Tiler Peck Artists at the Center Review
March 4, 2022 | New York City Center – New York, NY, USA
On March 4, 2022, Tiler Peck premiered the first inaugural Artists at the Center: a new program sponsored by City Center designed to give artists at the top of their careers a role in the director’s seat to produce and curate their own program.
Peck, 33, a regular performer at City Center as well as a principal dancer with New York City Ballet, brought a mixed bill of four world premieres where she played a role as a dancer, choreographer, producer, and even costume designer.
The top-of-her-career ballerina included artists from across New York City Ballet, American Ballet Theater, So You Think You Can Dance, Broadway Dance Center, and other freelance artists in the program. Each performer Peck selected to join her in their own right stand out as a shining star in their own environment, so altogether it presented a dream casting and a performing force to be reckoned with.
Peck brought a diversity of genres of dance and style to her original works, although without hesitation, Time Spell was the most inspired.
The entire ballet – described by the dancers as “subdivisions of time and space, intersections of isolation and community, longing and joy,” – brought ballerinas, tap dancers, break dancing, and live music all to the same stage.
While there does seem to be a “tap dance with ballet” fad sweeping New York City stages, this complete masterpiece credited to Michelle Dorrance, Jillian Myers, and Tiler Peck in collaboration and improvisation by the dancers held the audience entirely captivated from before the curtain even rose.
Placed third on the bill, audiences were still stirring in their seats with the lights up from a brief pause when a loud scratching sound was amplified on the speakers. Audience members were instantly engaged and placed in wonder with one man even asking aloud, “Is that a dog?” when the curtain rose to reveal a solo tap dancer.
Two vocalists – Aaron Marcellus and Penelope Wendtlandt – entered the stage and began vocalizing beats to the tapper. Slowly, it became evident to the audience that the concept of the ballet was that the singers were mixing music live on stage to sync with the percussive tap beats.
Despite so many dance genres and styles colliding, the ballet was assembled cohesively and flowed effortlessly. The spectacular, energetic, and thrilling movement took audiences on an experience of pure joy and revelry.
A wooden tap plank sliding on and off the stage, the musicians moving across the stage with the dancers, and sly costume changes slowly bringing the color tone from muted neutrals to bold primary tones helped bring the diverse “sections” of the ballet together in a logical and cohesive manner.
Even with all of the performers coming from different backgrounds, it was absolutely electrifying to see how intensely they all engaged with each other.

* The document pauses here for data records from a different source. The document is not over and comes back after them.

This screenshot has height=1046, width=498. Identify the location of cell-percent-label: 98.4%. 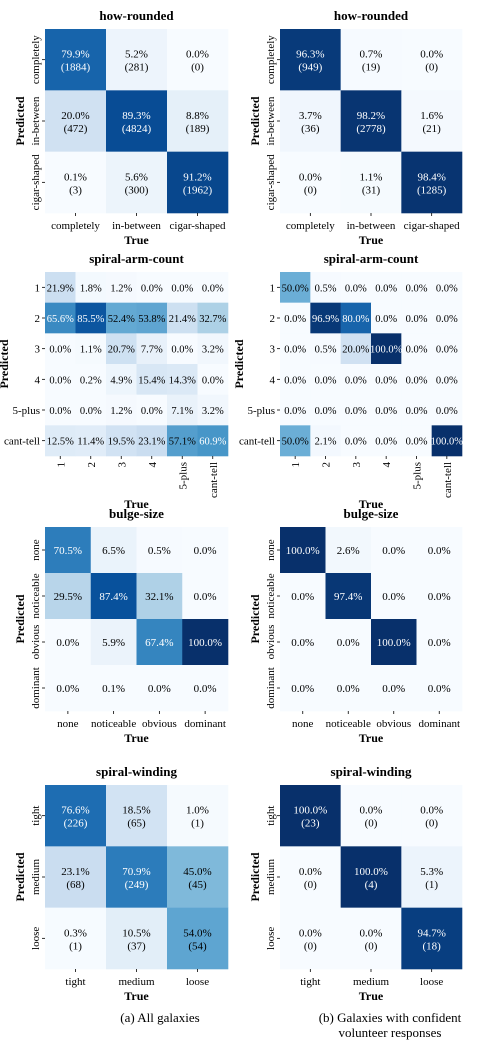
(431, 177).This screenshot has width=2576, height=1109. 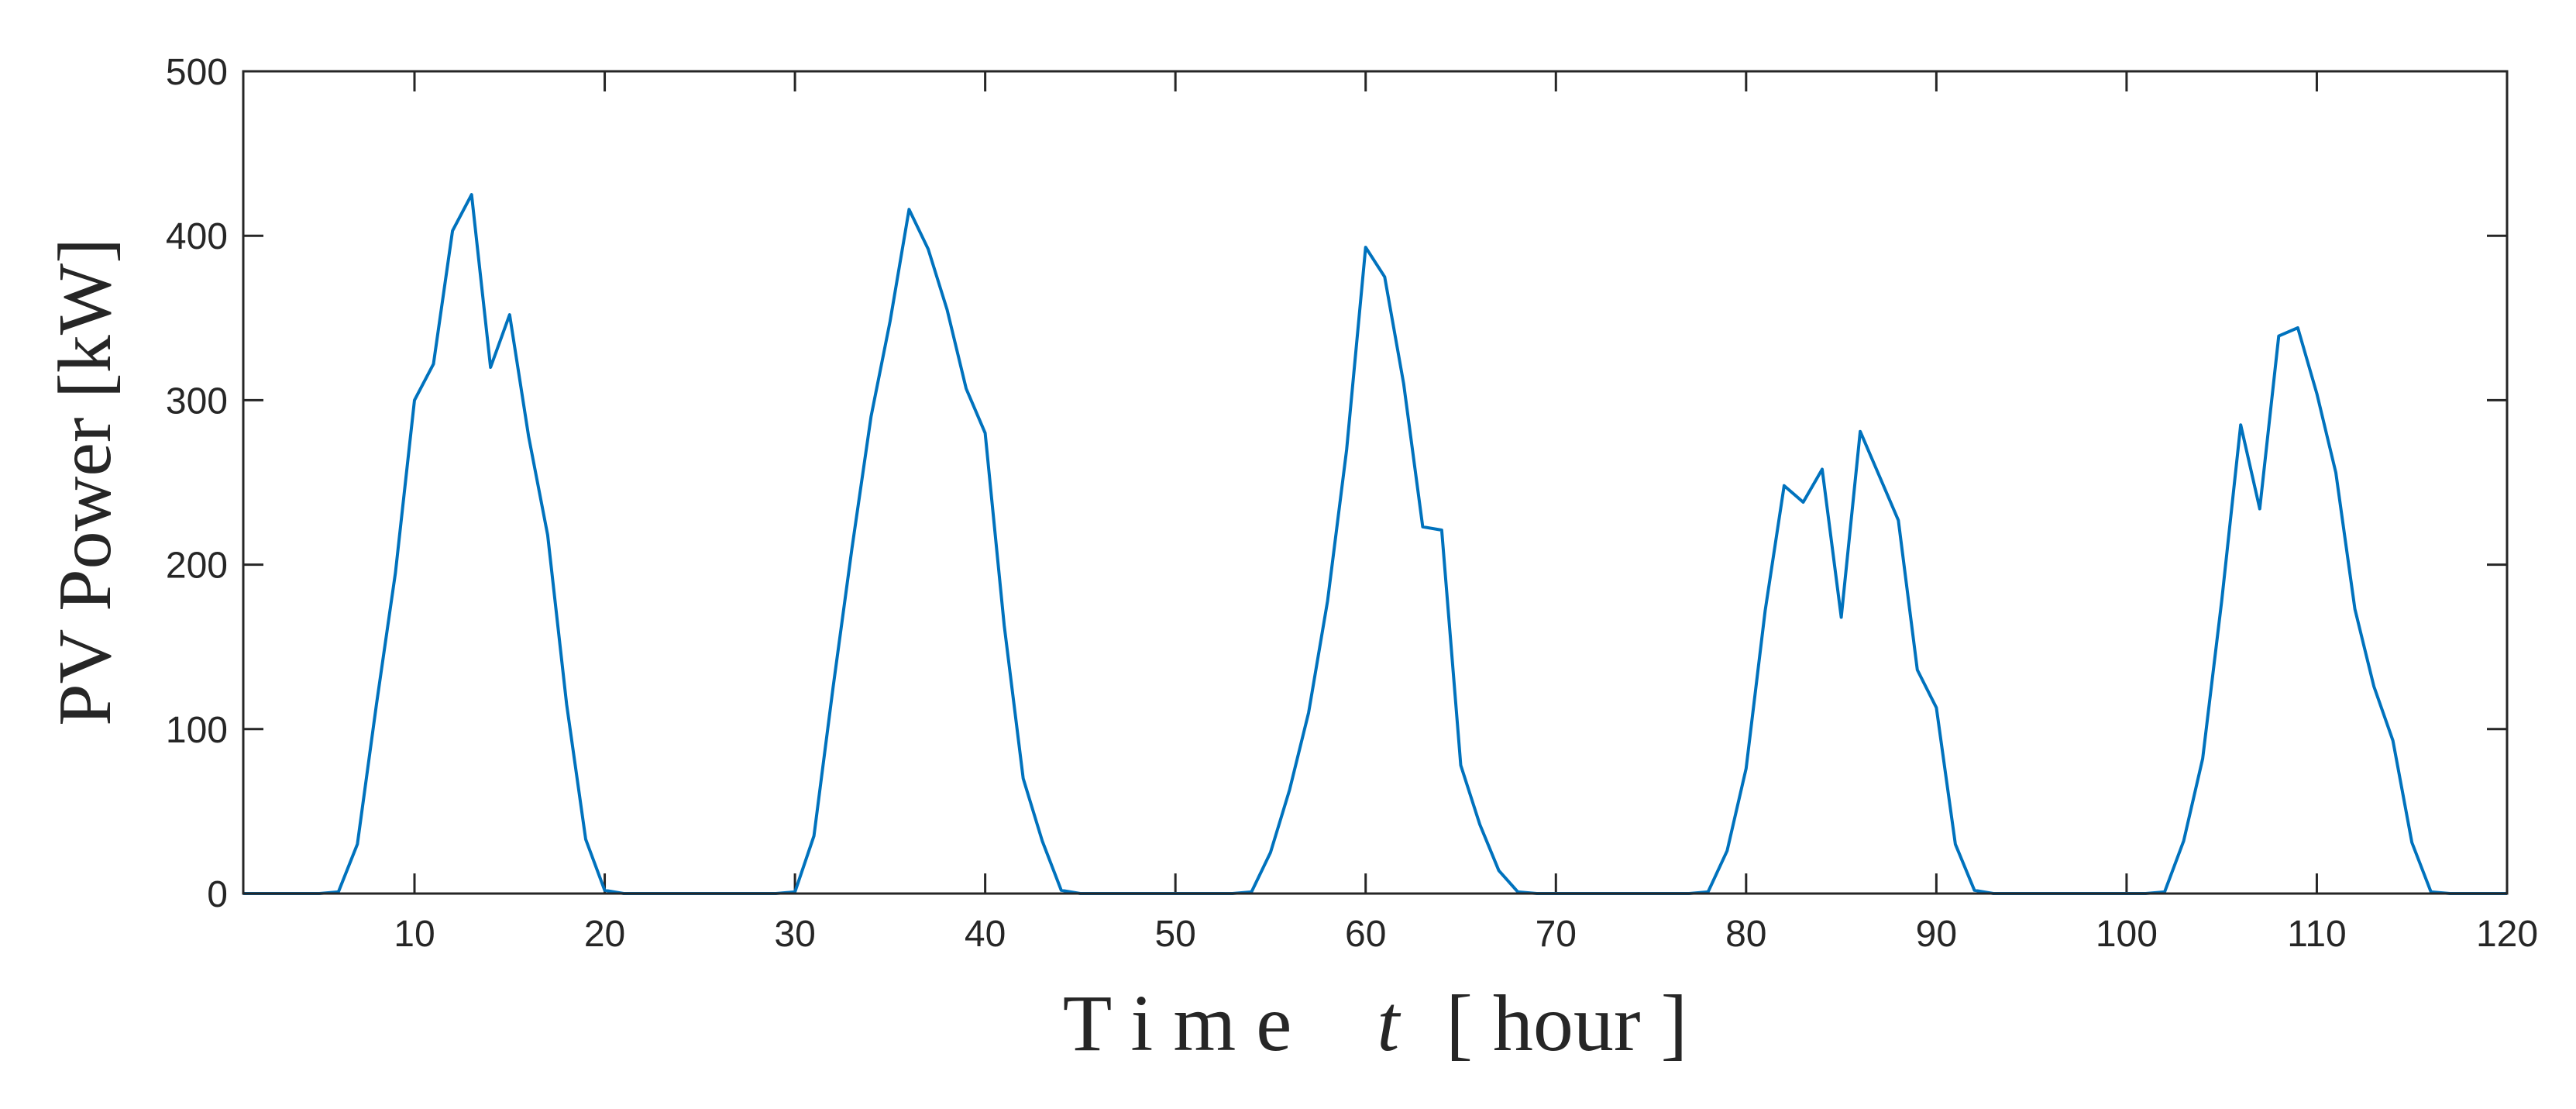 I want to click on x-tick-label: 30, so click(x=794, y=935). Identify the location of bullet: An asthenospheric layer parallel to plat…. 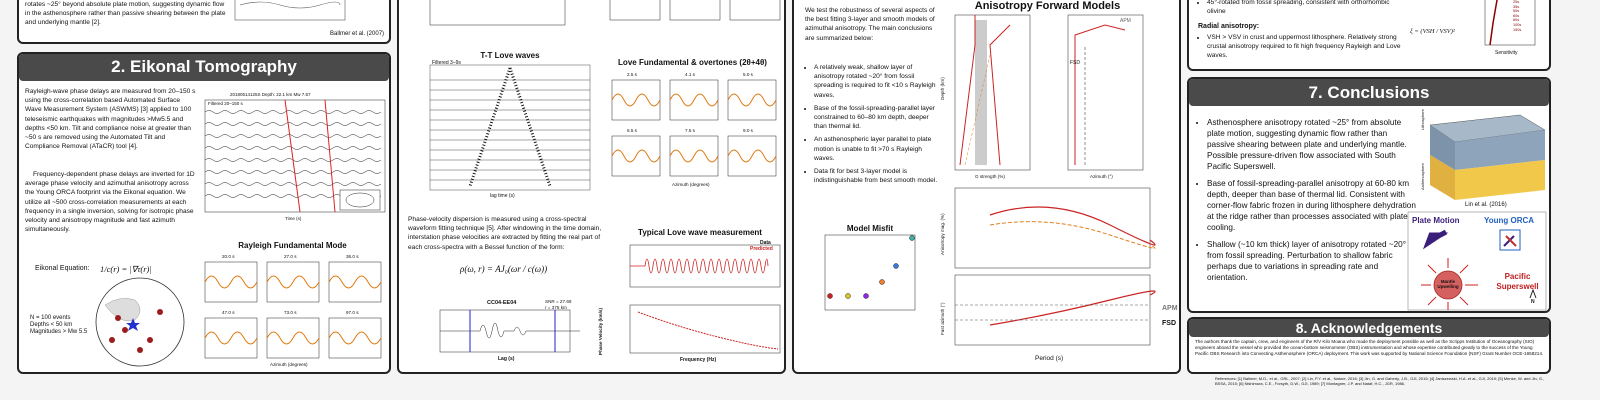
(878, 149).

The piece culminated in a group dance at the finale, where the ballet dancers tapped on pointe and riffed off of the tap ensemble’s movements.
Time Spell was an absolute hit with the audience, as it took no time at all for the entire crowd to stand for the dancers’ bows congratulating them on an impassioned and soul-stirring world premiere.
Other world premieres on the bill included Thousandth Orange, Swift Arrow, and The Barre Project, Blake Works II.
The program opened with Thousandth Orange, a neoclassical ballet sextet choreographed by Peck and performed alongside a live string quartet. In an effortless stream of movement, dancers from City Ballet and Ballet Theatre floated in and out of various vignettes, duets, and trios wearing basic pastel color leotards.
The brief and refreshing sextet was followed by Swift Arrow, a New York premiere of a duet for Peck and City Ballet’s Roman Mejia by Alonzo King. The duet passed intense and darting solo movement back and forth as a live pianist played to an electronic recording. This duet had a far more vigorous texture than its precedent but matched Peck’s signature movement style well. Mejia particularly stood out with his powerful and controlled turns.
The inaugural Artists at the Center program concluded with The Barre Project, Blake Works II, choreographed by William Forsythe and including costumes from Peck’s Body Wrappers line.
This ballet had classical movement set to loud house music and included many solos holding onto a ballet barre and a film of hands touching the barre which interrupted the flow of the choreography.
The concept felt forced and the “ballet to pop music” concept felt forced; however, a highlight was the three male dancers’ exceptional technique. Mejia, So You Think You Can Dance’s Lex Ishimoto, and guest artist Brooklyn Mack effortlessly passed through a series of technically demanding jumps and turns.
Overall, the program was delightfully engaging, but Time Spell far surpassed any other performance I’ve seen on City Center’s stage for a long time. The energy from those performers goes simply unrivaled, and I hope to see a reprise of that ballet for a longer run on more New York stages in the future. It’s an exceptional creation that deserves to be seen over and over again!